HIGHLAND, Ill. - As some of Indy racing's biggest names prepare to hit the track at World Wide Technology Raceway this weekend, some local students are preparing for a race of their own. Ten teams are entered into the Junior 500 championship putting their knowledge about science, technology, engineering, and math (STEM) to the test.
Their mission: build a racing kart, learn to drive, and race the course.
"They're learning how to build a car, but more importantly, they're learning how to work together as a team," said Raven Ward, director of programs for the Jackie Joyner Kersee Foundation. "One of the primary things we teach is working together, and we feel like if we can get a group of kids to work together on anything, then they all can win in life."

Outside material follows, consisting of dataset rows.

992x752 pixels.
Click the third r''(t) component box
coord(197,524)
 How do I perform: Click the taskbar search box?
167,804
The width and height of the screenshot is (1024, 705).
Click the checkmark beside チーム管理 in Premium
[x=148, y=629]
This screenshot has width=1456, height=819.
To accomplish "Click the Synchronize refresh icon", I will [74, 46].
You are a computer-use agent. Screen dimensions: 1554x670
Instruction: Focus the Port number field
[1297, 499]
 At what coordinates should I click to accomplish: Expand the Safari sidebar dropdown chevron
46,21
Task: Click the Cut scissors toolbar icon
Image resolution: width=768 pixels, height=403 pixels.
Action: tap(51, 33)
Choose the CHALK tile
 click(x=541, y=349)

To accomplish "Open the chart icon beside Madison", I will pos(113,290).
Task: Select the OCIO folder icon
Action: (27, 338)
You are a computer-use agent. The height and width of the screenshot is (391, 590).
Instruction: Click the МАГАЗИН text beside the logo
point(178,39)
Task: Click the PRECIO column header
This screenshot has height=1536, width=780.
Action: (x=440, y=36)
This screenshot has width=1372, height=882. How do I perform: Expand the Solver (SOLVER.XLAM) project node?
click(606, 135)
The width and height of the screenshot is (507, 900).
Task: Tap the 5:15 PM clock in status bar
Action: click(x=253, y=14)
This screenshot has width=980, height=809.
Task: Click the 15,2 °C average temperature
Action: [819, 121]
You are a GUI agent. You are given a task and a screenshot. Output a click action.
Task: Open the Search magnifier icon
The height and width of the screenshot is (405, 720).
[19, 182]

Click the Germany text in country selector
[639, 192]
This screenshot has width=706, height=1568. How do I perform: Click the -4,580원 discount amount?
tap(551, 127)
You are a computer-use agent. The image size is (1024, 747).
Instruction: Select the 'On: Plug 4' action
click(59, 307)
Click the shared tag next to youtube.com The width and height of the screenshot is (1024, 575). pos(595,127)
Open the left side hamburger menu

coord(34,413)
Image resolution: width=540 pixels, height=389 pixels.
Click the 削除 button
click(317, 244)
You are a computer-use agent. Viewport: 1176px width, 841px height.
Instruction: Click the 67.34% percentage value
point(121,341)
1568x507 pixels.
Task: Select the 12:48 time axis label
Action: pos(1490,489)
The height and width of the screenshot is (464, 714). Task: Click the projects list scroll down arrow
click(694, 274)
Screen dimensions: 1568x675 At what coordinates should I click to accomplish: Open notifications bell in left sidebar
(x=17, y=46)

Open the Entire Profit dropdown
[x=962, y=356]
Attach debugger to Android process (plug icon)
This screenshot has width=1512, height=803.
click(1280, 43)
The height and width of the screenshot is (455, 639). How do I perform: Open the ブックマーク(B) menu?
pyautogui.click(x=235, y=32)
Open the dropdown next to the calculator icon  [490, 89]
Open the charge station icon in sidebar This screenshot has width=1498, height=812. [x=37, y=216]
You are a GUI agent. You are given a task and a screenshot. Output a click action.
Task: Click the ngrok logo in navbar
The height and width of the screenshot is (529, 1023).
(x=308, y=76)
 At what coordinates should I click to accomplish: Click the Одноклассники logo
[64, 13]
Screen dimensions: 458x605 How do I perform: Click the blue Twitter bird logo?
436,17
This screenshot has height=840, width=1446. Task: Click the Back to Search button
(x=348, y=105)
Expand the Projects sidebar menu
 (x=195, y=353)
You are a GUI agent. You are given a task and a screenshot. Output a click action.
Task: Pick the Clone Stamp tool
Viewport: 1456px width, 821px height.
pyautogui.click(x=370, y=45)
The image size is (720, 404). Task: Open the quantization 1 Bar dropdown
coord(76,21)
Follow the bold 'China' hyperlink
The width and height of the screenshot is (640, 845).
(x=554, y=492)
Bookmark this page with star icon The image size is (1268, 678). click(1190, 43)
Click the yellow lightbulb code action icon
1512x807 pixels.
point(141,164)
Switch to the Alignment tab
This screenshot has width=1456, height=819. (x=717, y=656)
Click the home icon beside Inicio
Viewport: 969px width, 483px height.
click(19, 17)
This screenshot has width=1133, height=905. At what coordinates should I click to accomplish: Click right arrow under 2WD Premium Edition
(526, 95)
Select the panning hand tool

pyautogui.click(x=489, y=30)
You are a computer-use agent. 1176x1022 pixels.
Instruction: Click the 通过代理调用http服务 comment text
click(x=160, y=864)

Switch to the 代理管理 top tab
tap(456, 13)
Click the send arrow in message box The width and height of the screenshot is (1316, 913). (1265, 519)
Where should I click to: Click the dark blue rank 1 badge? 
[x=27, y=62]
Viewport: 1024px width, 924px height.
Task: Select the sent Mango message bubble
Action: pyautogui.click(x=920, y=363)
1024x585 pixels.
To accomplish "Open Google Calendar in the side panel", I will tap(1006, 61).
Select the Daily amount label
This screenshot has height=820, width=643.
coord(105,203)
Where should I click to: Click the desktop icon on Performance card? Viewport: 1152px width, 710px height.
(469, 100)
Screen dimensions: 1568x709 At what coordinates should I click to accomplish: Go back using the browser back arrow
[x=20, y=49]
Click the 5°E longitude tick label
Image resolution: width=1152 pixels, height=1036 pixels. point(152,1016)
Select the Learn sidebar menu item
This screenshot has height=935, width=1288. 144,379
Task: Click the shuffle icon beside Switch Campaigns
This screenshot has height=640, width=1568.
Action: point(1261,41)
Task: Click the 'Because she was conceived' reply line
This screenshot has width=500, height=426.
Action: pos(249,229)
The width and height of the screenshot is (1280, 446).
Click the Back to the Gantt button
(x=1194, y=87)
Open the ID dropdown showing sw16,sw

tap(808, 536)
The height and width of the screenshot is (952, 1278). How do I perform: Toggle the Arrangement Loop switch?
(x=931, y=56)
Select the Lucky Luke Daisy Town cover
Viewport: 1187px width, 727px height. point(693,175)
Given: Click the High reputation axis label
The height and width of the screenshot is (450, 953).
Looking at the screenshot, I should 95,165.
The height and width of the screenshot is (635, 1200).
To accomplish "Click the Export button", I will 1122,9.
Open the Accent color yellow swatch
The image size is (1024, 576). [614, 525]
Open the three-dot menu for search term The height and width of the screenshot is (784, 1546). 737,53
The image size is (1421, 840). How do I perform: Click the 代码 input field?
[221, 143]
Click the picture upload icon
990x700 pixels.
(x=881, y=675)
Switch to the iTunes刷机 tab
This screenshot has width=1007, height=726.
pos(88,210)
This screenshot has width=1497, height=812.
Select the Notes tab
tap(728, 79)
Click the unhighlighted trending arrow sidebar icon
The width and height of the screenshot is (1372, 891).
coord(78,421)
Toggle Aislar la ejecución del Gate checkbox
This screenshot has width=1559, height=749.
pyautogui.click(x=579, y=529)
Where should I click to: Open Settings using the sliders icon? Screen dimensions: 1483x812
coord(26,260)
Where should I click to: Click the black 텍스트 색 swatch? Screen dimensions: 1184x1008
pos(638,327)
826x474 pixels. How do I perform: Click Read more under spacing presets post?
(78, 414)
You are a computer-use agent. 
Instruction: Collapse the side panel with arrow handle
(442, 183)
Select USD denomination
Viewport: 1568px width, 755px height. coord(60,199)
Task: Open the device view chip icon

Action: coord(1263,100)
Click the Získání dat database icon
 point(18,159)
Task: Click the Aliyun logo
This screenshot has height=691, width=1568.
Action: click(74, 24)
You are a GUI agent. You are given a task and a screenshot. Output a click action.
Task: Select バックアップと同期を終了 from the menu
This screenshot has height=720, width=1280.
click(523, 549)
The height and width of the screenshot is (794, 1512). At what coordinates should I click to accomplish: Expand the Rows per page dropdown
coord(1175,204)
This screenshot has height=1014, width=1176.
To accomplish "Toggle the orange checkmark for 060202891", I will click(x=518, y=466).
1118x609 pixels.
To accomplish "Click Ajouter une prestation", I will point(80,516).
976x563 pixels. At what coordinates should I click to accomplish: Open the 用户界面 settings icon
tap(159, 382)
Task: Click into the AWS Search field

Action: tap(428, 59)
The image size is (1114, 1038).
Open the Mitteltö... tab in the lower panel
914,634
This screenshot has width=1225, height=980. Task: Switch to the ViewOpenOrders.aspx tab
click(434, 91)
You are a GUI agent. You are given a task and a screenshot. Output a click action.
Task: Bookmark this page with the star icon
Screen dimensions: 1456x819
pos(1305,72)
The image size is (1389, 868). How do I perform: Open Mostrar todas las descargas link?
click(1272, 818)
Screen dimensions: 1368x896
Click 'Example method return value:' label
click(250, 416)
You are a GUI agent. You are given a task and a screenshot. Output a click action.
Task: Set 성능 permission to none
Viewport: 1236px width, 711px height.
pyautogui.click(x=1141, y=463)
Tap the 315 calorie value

Art McCoy, superintendent of the Jennings School District, said he is excited to see the students get in the driver's seat and put their hard work into action.
"Many of the students haven't been outside of Jennings before or north St. Louis, so they were excited to come to Illinois, to come to a racetrack for the first time in their life, and then to have access to a vehicle that can go up to 80 miles per hour," McCoy said. "These young people don't even have their licenses yet."
Thursday night (August 22), teams put the final touches on building their racing karts. Friday (Aug. 23), students will compete on the half-mile Gateway Kartplex racecourse. The winner will be announced Saturday (Aug. 24).
Students and their families from across the region have been invited to attend Saturday's big Indy race. An estimated 11,000 new race fans will be in attendance.